**Task to carry out**
For the entries below, the result should be an exact transcription of the lines from the one with "Click the Published button" up to and including the one with "Task: Click the kind dropdown stepper arrows", and only those.

**Data in this exercise**
Segment Open

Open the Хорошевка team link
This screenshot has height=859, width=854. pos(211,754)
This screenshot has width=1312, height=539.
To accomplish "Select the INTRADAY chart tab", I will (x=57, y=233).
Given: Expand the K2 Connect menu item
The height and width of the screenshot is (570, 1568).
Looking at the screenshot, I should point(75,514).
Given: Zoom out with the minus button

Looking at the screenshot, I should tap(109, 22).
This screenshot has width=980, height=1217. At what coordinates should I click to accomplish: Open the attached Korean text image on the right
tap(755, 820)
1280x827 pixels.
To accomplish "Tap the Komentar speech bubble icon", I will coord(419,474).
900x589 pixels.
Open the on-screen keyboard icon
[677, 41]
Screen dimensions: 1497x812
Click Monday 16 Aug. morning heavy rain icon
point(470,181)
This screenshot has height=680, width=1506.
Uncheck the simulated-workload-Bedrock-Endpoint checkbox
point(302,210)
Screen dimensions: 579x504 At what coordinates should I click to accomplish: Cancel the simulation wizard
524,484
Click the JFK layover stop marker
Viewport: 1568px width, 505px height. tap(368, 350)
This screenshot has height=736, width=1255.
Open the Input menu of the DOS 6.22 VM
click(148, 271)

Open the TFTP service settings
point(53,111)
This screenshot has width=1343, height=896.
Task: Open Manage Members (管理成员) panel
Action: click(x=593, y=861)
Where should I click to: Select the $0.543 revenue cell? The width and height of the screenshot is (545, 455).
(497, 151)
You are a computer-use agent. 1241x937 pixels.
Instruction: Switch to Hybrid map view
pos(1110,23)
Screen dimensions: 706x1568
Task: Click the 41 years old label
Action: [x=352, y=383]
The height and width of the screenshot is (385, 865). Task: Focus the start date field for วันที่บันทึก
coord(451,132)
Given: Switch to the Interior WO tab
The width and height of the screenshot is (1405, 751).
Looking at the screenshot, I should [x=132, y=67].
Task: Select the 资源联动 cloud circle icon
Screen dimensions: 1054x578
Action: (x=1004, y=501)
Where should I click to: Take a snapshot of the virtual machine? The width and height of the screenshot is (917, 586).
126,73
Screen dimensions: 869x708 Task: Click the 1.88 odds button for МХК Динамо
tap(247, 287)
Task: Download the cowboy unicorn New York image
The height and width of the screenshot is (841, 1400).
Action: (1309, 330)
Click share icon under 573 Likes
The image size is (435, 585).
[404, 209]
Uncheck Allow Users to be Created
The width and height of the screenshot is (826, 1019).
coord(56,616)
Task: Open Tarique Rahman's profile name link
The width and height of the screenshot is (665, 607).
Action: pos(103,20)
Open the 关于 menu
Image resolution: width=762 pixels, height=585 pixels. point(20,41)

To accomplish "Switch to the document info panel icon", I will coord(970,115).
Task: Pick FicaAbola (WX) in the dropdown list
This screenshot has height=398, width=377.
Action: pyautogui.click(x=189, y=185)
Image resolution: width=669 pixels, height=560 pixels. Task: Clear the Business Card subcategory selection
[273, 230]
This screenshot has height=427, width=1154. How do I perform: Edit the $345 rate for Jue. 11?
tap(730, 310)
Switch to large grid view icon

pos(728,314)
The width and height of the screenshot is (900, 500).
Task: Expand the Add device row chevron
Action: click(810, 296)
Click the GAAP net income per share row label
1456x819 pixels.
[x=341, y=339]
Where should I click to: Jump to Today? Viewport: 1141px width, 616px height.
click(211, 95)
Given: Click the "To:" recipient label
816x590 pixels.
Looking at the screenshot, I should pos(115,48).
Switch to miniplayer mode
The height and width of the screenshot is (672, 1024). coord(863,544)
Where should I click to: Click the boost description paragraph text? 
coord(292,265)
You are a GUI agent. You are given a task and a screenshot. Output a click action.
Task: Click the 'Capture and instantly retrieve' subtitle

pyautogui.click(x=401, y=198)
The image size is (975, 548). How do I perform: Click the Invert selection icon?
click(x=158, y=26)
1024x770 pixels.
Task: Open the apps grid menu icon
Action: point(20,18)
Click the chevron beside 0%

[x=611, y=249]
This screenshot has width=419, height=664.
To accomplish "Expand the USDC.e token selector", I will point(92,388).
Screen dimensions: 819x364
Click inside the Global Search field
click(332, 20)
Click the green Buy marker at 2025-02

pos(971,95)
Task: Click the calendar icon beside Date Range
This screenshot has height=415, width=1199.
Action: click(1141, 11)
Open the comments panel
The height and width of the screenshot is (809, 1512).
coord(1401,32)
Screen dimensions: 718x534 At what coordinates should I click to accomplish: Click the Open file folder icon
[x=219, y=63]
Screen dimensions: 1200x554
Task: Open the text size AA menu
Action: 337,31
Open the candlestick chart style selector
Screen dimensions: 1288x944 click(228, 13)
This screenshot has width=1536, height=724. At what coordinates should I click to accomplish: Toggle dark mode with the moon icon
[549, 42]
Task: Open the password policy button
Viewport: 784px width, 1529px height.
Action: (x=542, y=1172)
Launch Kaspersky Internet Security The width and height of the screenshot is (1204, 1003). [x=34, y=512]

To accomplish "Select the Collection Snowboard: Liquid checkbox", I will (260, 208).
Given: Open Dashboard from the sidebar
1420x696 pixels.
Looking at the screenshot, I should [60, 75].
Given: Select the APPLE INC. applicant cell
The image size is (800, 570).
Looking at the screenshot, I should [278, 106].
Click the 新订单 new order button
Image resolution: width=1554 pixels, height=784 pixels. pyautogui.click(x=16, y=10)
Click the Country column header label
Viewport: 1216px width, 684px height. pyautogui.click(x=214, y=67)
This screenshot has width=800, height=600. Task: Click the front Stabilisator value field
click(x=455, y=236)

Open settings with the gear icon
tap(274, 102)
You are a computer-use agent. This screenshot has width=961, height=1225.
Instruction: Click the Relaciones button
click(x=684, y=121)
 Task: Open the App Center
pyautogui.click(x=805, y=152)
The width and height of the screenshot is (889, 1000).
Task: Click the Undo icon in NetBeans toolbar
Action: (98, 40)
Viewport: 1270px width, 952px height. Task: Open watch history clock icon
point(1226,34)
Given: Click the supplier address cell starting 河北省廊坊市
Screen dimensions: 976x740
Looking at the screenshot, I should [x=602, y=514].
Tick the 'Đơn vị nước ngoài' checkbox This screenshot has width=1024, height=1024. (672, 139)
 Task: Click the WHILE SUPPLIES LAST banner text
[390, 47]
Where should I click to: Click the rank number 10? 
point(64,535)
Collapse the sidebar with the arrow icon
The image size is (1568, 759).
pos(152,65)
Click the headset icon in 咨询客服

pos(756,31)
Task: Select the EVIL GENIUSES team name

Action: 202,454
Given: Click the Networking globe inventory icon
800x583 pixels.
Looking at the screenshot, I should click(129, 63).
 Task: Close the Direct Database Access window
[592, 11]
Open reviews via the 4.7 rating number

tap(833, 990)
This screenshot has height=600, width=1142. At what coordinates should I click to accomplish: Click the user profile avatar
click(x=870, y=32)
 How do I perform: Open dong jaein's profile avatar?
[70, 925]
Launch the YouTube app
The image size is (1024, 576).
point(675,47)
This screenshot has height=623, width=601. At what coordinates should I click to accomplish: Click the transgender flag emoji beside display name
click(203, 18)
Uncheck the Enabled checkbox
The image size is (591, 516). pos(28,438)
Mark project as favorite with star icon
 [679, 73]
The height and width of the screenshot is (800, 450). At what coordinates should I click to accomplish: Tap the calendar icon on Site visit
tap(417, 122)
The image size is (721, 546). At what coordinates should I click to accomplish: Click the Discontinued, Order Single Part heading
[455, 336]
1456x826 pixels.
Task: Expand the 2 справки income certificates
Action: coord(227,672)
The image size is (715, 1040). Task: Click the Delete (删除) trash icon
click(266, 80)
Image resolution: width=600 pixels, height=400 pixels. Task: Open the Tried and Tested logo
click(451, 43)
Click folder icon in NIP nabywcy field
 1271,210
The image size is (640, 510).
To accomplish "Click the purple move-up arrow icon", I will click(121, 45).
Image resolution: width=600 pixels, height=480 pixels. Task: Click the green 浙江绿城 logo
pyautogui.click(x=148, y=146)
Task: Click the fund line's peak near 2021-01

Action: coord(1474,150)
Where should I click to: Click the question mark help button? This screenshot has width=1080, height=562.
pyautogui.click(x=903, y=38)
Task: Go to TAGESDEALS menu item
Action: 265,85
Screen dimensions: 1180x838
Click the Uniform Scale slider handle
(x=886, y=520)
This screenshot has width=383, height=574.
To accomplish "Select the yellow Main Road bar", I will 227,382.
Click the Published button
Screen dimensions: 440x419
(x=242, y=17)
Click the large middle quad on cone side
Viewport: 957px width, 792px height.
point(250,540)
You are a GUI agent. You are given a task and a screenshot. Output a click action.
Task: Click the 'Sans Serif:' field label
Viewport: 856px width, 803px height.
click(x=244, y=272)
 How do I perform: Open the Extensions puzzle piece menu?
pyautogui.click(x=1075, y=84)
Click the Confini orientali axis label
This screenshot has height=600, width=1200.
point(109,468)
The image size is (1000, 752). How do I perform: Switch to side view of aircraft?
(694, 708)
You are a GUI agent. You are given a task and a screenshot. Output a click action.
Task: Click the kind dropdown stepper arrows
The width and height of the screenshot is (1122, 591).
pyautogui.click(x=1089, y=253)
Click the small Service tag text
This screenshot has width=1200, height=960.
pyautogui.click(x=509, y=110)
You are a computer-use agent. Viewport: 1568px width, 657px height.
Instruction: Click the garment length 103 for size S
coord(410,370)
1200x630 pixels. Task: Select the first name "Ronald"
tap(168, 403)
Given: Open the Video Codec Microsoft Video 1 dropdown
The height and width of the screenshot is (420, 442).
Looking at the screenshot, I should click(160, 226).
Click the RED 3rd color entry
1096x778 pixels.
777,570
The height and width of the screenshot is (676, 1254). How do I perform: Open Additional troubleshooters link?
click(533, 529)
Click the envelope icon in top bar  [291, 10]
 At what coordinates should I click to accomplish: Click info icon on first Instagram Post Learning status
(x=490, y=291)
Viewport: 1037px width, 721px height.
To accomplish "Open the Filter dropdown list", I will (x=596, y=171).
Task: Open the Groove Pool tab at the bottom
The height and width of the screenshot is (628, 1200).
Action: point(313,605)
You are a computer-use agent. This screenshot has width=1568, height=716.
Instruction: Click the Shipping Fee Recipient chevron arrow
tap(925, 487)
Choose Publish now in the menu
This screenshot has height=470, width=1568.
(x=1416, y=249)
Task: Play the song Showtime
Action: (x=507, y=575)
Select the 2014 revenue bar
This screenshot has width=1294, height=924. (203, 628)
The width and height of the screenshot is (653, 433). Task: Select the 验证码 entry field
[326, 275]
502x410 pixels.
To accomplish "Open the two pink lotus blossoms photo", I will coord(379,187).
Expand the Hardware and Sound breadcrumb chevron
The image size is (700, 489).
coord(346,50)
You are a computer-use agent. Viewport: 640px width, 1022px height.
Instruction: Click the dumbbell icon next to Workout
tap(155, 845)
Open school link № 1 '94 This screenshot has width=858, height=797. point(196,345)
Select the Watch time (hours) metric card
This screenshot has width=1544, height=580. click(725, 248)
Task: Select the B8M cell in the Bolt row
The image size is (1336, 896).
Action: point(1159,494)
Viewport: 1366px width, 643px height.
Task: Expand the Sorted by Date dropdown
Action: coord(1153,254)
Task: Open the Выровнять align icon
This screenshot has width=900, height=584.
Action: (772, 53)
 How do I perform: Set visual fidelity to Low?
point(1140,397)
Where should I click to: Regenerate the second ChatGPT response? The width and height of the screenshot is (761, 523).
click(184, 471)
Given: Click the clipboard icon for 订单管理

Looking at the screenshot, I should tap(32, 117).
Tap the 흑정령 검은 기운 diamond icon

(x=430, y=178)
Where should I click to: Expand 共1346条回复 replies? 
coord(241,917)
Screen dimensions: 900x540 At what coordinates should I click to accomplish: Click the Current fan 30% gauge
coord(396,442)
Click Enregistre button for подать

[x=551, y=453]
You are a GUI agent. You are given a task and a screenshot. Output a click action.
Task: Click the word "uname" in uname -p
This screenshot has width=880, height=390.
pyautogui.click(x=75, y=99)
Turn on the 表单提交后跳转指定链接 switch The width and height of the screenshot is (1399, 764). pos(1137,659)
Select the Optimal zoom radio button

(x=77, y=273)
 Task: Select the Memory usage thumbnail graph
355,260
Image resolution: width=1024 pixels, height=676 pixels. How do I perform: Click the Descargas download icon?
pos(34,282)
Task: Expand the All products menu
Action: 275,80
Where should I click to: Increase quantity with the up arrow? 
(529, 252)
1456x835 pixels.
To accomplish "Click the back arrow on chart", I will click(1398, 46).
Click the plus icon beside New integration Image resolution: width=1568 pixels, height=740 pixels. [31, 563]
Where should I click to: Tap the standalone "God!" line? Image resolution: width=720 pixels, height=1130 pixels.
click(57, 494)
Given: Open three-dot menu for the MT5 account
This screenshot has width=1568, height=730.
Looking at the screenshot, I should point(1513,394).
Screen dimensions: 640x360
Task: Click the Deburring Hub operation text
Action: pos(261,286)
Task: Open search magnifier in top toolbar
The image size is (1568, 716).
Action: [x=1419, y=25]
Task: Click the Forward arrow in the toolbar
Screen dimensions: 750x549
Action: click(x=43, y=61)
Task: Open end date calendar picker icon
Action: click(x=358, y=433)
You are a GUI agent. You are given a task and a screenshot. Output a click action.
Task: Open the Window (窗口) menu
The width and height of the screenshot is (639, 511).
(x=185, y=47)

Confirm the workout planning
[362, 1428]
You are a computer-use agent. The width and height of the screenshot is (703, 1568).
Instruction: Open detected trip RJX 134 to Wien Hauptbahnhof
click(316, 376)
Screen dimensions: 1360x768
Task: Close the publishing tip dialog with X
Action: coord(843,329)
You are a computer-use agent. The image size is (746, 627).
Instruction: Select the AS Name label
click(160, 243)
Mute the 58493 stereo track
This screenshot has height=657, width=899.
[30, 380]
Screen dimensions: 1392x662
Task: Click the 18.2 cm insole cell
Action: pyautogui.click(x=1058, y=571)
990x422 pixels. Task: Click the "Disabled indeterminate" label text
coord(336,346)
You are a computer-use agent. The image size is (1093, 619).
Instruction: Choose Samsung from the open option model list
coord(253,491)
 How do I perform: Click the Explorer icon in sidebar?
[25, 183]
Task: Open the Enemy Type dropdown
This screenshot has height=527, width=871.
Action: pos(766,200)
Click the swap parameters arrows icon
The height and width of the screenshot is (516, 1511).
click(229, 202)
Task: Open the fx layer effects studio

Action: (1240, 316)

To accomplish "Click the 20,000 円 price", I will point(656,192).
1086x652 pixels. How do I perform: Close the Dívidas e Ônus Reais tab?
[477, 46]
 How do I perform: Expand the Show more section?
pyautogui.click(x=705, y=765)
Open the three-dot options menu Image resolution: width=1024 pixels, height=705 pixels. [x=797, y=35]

Segment Closed

**Expected answer**
Click the Published button
Screen dimensions: 440x419
(x=242, y=17)
Click the large middle quad on cone side
Viewport: 957px width, 792px height.
point(250,540)
You are a GUI agent. You are given a task and a screenshot. Output a click action.
Task: Click the 'Sans Serif:' field label
Viewport: 856px width, 803px height.
click(x=244, y=272)
 How do I perform: Open the Extensions puzzle piece menu?
pyautogui.click(x=1075, y=84)
Click the Confini orientali axis label
This screenshot has height=600, width=1200.
point(109,468)
The image size is (1000, 752). How do I perform: Switch to side view of aircraft?
(694, 708)
You are a GUI agent. You are given a task and a screenshot. Output a click action.
Task: Click the kind dropdown stepper arrows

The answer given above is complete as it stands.